Judge Dismisses Vegan's 'Impossible' Lawsuit Against Burger King
On Monday, a federal judge dismissed a self-described vegan's lawsuit against Burger King, one which alleged that the fast food chain knowingly deceived vegan and vegetarian customers about its plant-based Impossible Whoppers.
Phillip Williams filed the proposed class-action lawsuit in November, after ordering an Impossible Whopper at an Atlanta drive-through and belatedly realizing that the plant-based patty was "coated in meat-products" after being cooked on the same grill as the restaurant's beef burgers. Williams said that Burger King needed to "plainly disclose" that both the Impossible and non-Impossible patties were prepared on the same equipment.

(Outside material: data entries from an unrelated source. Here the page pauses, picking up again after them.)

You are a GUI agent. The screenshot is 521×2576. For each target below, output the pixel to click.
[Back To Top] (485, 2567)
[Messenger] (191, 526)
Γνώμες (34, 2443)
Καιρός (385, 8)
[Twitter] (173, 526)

But U.S. District Judge Raag Singhal ruled that "reasonable consumers" would not have been deceived by Burger King's claims, nor were they somehow tricked into paying higher prices for the Impossible version of its signature sandwich. According to Reuters, Singhal also said that the plaintiffs failed to ask how the Impossible Whopper was cooked before they placed their orders, nor did they "request an alternative" to ensure that their food would be compatible with their dietary restrictions.
“Plaintiffs argue Burger King’s advertisement promised more than a non-meat patty,” he wrote in his decision. "This Court cannot agree. Burger King promised a non-meat patty and delivered with the ‘Impossible Burger.'"
In January, Burger King filed a motion to dismiss Williams' lawsuit, arguing that it never said that the Impossible Whopper was vegan, nor did it specify that it would be cooked on a separate grill. That legal filing, almost snarkily, suggested that, if Williams was that concerned about how his patty was being prepared, then he should've asked at least one important question before he placed his order.
"Mr. Williams [...] claims simply to have assumed that an Impossible Whopper would satisfy his own particularly strict form of veganism—which, to him, required a separate cooking method—solely because he asked a Burger King restaurant employee to 'hold the mayo,'" it wrote, adding that "a reasonable Burger King guest" would've asked how the burger was cooked.
"Moreover, [Burger King] stated on its website and elsewhere, and major media outlets widely reported, that Burger King guests may request an alternative cooking method if they do not want the Impossible Whopper cooked on the same flame broiler used for beef and chicken," the filing continued. "In other words, the smallest amount of investigation by Mr. Williams would have given him the information he claims was uniquely material to him. He cannot base his [...] claim on his asserted but unreasonable ignorance."
The plaintiffs have until July 27 to decide whether to amend their complaint against the chain.